Robert Walpole


Regarded as the first British prime minister and if fact was the first PM to reside in 10 Downing Street. The third son of a family of seventeen, he was educated at Eton and Cambridge, and inherited a country estate aged 24 which gave him the wealth necessary to enter politics at the time.

In 1701 he became the Whig member of Parliament for Castle Rising, Norfolk. He proved himself an excellent speaker, and rose rapidly within the party. He was made a member of the Admiralty Board, Secretary of War and, in 1709, Treasurer of the Navy. Although he did suffer a setback in 1712, when the ruling Tories had Walpole tried for accepting an illegal payment as Secretary of War. Found guilty, he spent six months imprisoned in the Tower of London.

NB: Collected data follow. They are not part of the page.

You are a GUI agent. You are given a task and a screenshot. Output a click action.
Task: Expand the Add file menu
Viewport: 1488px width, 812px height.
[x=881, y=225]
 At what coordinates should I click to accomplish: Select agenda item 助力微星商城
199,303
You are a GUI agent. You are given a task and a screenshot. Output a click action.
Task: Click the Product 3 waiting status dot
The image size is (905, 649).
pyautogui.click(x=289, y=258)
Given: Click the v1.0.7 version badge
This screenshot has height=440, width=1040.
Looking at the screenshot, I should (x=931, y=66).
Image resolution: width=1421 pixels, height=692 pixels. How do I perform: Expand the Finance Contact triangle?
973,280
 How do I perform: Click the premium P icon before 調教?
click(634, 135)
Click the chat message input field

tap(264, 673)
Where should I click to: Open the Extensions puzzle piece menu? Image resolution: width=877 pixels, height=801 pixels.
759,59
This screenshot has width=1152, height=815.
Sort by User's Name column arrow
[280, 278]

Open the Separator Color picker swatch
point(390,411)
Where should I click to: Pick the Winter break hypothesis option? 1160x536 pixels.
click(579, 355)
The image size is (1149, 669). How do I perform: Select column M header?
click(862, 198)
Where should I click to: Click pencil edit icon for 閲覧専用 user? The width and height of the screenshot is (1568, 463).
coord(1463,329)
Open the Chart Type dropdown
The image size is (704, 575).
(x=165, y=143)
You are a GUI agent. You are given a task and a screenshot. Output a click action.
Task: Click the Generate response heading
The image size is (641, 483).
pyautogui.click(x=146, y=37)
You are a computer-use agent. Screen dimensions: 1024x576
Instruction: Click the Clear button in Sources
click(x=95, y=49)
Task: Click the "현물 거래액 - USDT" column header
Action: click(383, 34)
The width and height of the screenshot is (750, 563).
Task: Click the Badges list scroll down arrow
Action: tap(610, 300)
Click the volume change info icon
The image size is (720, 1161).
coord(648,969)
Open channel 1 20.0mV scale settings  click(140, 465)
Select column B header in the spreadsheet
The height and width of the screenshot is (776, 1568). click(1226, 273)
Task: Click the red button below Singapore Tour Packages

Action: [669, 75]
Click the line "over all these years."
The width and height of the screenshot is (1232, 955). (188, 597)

However, when the Whigs regained power, Walpole quickly rose to the positions of First Lord of the Treasury and Chancellor of the Exchequer. Walpole resigned amid party infighting in 1717, splitting the Whigs in Parliament, but in 1720 returned to the government as Paymaster General.

Appointed as Chancellor of the Exchequer and First Lord of the Treasury for a second time, Walpole's powers as prime minister date from this point. Walpole was quickly successful, neutralising dangerous opponents, reducing the national debt and stabilising prices and wages. His influence stemmed from his popularity with both the King and the people. Although he probably also effectively used bribery and corruption to retain power.

After George I's death in 1727, Walpole was supposed to have been replaced by King George II's favourite, Spencer Compton. Walpole managed to show due sycophancy to the new King who reappoointed him as PM once more. It was at this time that 10, Downing Street was given permanently to the office by the King.

In 1739 Walpole's poor performance in a war against Spain reduced confidence in his ability to carry out his duties. A disappointing general election result in 1741 made his position even more precarious. Walpole was forced to resign as prime minister in 1742, and was elevated to the House of Lords. An enquiry was launched into the distribution of secret service money under his premiership, alleging corruption but the matter was never resolved.